TERLIZZI - «Iscrizione garantita». È il messaggio tranquillizzante lanciato da Salvatore D’Alesio, presidente del club rossoblù. Per il resto, la posizione del notaio barese ricalca quella di Antonio Flora a Trani: datemi un gruppo di imprenditori e farò tremare il mondo. «Non ho alcuna intenzione di investire nuovamente risorse come lo scorso anno - dice D’Alesio -. Visto il completo disinteresse dell’amministrazione comunale, continuo a rivolgermi all’imprenditoria locale e non (si parla di un contatto con Enrico Tatò, ormai ex presidente del Noicattaro, amico personale di D’Alesio, ndr). Se ci saranno le condizioni, ripartirò dal tecnico Nicola Ragno. Altrimenti, faremo una stagione dignitosa ma nulla più». In attesa anche molti dei calciatori più rappresentativi. Tra i più richiesti Alfredo Tenzone (il trequartista è corteggiato dal Bisceglie) e Gennarino Manzari, che potrebbe approdare in serie D.

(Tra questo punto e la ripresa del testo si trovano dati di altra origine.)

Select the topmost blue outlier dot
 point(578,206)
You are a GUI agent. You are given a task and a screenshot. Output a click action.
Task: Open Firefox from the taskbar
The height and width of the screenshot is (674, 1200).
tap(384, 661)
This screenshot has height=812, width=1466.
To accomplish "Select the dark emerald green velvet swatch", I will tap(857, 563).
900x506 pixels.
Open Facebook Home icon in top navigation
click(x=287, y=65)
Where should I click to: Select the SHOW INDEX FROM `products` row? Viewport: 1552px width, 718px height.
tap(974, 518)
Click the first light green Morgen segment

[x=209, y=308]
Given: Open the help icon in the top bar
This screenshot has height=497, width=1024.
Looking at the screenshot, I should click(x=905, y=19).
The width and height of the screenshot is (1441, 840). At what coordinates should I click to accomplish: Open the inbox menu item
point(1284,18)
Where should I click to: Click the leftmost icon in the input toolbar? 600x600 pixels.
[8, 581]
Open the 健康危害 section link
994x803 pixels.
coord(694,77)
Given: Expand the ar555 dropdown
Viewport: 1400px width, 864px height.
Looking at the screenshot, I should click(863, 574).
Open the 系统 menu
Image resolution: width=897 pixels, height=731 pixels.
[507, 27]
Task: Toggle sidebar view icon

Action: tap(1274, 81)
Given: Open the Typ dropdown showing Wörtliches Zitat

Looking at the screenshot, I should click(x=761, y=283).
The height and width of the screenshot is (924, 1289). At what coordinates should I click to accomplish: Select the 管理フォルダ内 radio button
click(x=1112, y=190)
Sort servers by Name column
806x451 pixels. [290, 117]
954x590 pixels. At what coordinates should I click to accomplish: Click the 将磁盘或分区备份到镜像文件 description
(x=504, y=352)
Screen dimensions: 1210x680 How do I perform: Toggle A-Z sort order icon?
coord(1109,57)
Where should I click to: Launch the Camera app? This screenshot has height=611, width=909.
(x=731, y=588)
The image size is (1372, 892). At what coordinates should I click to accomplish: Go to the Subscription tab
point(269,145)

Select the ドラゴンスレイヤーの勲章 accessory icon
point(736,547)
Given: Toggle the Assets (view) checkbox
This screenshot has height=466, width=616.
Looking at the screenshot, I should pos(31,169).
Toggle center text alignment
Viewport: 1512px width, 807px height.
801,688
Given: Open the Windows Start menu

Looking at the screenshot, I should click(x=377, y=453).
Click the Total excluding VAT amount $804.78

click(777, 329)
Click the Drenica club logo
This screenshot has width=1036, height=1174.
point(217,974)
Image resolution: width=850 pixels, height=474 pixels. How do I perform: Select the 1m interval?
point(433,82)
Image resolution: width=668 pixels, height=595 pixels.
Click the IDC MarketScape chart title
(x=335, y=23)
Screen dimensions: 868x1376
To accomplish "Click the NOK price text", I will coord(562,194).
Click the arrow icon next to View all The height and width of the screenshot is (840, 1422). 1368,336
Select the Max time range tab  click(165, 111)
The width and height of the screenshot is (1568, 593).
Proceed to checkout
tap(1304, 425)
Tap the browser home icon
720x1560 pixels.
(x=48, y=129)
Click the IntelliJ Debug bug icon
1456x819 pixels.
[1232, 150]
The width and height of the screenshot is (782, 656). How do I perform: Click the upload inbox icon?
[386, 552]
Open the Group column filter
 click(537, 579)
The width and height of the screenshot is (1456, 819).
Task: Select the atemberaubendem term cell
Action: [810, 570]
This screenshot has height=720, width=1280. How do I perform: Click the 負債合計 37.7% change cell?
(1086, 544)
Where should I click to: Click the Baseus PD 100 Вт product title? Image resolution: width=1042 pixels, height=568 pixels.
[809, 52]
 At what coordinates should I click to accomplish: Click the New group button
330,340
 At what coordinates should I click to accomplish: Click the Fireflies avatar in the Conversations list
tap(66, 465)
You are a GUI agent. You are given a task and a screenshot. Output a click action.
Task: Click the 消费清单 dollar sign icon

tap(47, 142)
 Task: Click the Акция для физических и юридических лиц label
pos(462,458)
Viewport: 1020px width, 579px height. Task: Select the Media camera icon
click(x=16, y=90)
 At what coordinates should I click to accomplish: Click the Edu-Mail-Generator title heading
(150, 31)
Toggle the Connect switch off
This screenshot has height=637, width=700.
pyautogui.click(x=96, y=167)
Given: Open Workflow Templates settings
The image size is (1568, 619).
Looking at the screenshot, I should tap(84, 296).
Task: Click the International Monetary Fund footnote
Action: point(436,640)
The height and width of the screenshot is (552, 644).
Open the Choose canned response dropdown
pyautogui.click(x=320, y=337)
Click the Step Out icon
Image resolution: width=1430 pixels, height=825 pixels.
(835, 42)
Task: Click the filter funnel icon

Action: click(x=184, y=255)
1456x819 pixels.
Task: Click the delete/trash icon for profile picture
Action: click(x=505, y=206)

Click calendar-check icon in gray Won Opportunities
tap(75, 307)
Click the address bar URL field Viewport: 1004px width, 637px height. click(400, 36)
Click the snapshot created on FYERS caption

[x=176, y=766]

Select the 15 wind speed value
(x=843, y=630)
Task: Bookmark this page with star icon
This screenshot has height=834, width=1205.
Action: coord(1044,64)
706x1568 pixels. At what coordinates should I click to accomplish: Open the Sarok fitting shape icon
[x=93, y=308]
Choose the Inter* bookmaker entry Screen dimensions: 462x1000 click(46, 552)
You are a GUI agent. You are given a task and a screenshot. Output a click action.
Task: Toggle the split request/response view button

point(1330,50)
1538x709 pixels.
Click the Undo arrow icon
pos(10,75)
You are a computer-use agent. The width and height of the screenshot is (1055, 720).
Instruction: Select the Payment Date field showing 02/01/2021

CASTELLANA - Dopo l’ottimo campionato, le prospettive non sono delle migliori. Vito Sgobba, direttore tecnico, ha annunciato il disimpegno: vuol tornare ad allenare. Claudio De Luca, il più giovane e anche tra i più richiesti degli allenatori dell’Eccellenza, attende una nuova sistemazione. Dopo la salvezza con una squadra preparata all’ultimissimo momento, quest’anno il Castellana ha sfiorato i playoff. «Qualcuno ha detto che questa è una squadra casereccia (il riferimento è a una dichiarazione di Sgobba ascoltata su un sito Internet, ndr), tra panzerotti e focaccia - dice il presidente Peppino Pellegrino -. Beh, sicuramente i cannelloni non ce li possiamo permettere, ma abbiamo ugualmente allestito una bella tavola. Restano enormi problemi economici, come dappertutto: mi auguro che ci si dia una regolata: altrimenti - conclude il patron a cui sono particolarmente piaciuti calciatori come Ezio Didonna e Andrea Vatalaro - non si va da nessuna parte».